Pemerintah Harus Introspeksi! Mahfud MD Pernah Ingatkan Prabowo soal Negara Bakal Bubar Karena ini

DENPASAR,BANGSAONLINE.com - Mantan Menteri Koordinator Bidang Politik, Hukum, dan Keamanan (Menko Polhukam) Mahfud MD mengingatkan pemerintahan Presiden Prabowo Subianto agar tidak mengabaikan konstitusi dan supremasi hukum dalam menjalankan pemerintahan.

Mahfud bahkan memperingatkan praktik autocratic legalism atau penggunaan instrumen hukum untuk membenarkan kehendak penguasa dapat menjadi ancaman serius bagi keberlangsungan negara.

Pandangan tersebut disampaikan Mahfud dalam podcast "Terus Terang" bersama jurnalis Rizal Mustary yang tayang pada Selasa (7/4/2026).

Menurut Mahfud, autocratic legalism merupakan kondisi ketika instrumen hukum digunakan untuk membenarkan kehendak penguasa secara sepihak tanpa memberikan ruang yang memadai bagi partisipasi publik.

Ia mengatakan sejarah telah menunjukkan bahwa kerusakan sistem hukum dapat menjadi awal kehancuran sebuah negara.

Menurut Mahfud, ketika konstitusi diakali untuk kepentingan segelintir elite, kepercayaan masyarakat terhadap institusi negara akan semakin terkikis.

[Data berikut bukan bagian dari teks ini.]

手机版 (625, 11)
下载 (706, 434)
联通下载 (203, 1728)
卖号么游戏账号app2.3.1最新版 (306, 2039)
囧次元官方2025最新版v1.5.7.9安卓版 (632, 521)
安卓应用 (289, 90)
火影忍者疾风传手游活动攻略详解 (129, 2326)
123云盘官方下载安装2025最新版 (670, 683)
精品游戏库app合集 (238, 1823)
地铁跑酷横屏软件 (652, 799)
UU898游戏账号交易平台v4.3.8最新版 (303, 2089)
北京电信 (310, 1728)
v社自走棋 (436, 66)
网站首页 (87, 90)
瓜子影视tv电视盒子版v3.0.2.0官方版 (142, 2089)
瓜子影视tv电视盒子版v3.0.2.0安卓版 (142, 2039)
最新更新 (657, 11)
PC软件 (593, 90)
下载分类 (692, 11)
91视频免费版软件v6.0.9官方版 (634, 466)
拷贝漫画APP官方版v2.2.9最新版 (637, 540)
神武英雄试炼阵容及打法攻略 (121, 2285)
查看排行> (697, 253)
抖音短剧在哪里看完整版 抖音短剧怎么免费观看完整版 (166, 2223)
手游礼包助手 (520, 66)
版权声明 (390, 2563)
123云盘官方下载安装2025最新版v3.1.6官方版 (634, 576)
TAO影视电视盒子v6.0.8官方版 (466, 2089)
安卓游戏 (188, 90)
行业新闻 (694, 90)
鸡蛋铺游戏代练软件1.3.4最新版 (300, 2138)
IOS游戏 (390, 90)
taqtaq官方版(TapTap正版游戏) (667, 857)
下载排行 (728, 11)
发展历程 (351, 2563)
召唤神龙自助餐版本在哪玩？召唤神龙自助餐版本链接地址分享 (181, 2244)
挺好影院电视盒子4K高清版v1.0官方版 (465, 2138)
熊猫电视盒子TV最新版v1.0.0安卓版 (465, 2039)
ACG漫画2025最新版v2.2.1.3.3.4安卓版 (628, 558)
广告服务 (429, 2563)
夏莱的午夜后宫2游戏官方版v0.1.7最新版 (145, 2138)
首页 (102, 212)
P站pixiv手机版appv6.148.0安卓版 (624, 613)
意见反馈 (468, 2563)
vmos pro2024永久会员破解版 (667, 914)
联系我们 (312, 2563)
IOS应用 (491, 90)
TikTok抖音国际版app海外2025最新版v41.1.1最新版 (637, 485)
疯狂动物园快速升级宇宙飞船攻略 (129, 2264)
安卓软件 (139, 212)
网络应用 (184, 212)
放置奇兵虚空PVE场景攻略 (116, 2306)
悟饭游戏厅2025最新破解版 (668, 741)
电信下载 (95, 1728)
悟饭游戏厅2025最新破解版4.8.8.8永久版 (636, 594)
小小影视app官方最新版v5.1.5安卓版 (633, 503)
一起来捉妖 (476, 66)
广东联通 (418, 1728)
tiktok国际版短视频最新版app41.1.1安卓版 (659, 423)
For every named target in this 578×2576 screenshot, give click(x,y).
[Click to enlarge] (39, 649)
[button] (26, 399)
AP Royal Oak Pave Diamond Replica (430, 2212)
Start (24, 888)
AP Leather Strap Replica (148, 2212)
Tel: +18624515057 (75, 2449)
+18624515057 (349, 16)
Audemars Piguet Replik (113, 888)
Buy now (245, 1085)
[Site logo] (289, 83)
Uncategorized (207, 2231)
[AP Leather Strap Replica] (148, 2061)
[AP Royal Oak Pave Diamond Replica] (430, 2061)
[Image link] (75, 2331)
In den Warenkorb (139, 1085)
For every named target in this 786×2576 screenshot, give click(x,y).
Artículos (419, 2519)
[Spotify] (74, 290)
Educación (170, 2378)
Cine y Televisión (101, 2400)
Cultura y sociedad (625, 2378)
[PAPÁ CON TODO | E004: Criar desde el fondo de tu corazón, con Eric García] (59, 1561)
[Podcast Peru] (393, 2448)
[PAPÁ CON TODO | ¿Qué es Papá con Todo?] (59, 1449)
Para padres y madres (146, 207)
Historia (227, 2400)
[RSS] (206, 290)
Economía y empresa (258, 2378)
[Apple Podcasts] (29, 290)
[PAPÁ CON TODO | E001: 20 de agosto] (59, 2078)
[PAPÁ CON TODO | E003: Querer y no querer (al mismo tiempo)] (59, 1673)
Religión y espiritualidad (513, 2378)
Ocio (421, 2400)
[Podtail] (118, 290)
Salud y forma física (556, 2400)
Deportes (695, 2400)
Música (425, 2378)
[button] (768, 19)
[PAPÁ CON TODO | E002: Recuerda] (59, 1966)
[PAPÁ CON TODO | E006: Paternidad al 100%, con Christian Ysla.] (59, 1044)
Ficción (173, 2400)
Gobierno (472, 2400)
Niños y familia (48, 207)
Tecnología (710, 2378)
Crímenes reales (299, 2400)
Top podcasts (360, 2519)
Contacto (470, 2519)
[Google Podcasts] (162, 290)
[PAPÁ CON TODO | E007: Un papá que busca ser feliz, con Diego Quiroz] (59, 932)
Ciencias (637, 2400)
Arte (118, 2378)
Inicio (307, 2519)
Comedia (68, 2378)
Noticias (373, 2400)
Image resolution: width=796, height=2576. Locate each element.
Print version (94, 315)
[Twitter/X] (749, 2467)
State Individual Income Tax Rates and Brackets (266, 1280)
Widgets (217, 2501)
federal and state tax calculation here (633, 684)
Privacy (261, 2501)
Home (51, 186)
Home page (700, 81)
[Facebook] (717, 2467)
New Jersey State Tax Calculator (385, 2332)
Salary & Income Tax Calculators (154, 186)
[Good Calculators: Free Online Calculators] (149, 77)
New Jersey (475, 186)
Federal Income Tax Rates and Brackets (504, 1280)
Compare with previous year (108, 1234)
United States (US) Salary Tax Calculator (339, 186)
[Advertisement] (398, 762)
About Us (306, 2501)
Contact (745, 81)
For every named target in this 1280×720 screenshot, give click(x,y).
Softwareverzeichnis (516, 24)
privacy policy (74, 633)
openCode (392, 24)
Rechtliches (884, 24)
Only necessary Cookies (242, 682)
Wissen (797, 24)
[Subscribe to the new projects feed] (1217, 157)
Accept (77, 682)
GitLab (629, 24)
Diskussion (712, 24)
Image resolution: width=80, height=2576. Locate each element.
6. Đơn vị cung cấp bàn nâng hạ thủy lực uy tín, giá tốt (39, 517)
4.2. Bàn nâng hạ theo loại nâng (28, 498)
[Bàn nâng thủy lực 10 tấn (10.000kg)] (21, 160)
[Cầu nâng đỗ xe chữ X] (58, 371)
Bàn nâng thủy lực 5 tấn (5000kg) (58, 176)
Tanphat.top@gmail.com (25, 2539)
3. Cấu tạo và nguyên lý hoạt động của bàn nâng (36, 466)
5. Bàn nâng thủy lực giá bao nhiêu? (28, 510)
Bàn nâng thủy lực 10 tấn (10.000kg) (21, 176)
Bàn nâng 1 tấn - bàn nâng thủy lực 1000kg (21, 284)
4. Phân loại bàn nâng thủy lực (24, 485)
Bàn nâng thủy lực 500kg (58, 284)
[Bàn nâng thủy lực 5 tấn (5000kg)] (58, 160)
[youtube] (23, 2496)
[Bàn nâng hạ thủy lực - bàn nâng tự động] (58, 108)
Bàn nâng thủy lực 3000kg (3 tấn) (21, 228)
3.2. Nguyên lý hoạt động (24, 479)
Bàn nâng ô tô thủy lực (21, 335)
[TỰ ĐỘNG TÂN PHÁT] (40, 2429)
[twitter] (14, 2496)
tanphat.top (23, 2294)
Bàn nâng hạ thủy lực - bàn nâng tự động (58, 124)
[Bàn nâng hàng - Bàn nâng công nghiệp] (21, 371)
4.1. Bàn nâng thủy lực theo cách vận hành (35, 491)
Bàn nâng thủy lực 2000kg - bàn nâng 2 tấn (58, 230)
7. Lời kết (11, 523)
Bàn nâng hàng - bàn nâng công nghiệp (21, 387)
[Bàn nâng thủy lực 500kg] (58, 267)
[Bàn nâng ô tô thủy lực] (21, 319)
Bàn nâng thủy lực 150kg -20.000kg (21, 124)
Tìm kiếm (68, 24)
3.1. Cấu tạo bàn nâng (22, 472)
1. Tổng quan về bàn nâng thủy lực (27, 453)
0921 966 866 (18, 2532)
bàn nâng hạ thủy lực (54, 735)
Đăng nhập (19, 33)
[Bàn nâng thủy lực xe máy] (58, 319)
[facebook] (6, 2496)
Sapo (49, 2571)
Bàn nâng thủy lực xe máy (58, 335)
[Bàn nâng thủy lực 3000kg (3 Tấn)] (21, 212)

"Nanti kalau setiap penguasa baru melakukan itu, hancur akhirnya. Amburadul negara ini, pecah," ujar Mahfud.

Mahfud juga menilai penegakan hukum yang tebang pilih dapat memunculkan frustrasi di tengah masyarakat.

Dalam kondisi tertentu, masyarakat bahkan dapat menjadi apatis karena merasa ketidakadilan terus berlangsung.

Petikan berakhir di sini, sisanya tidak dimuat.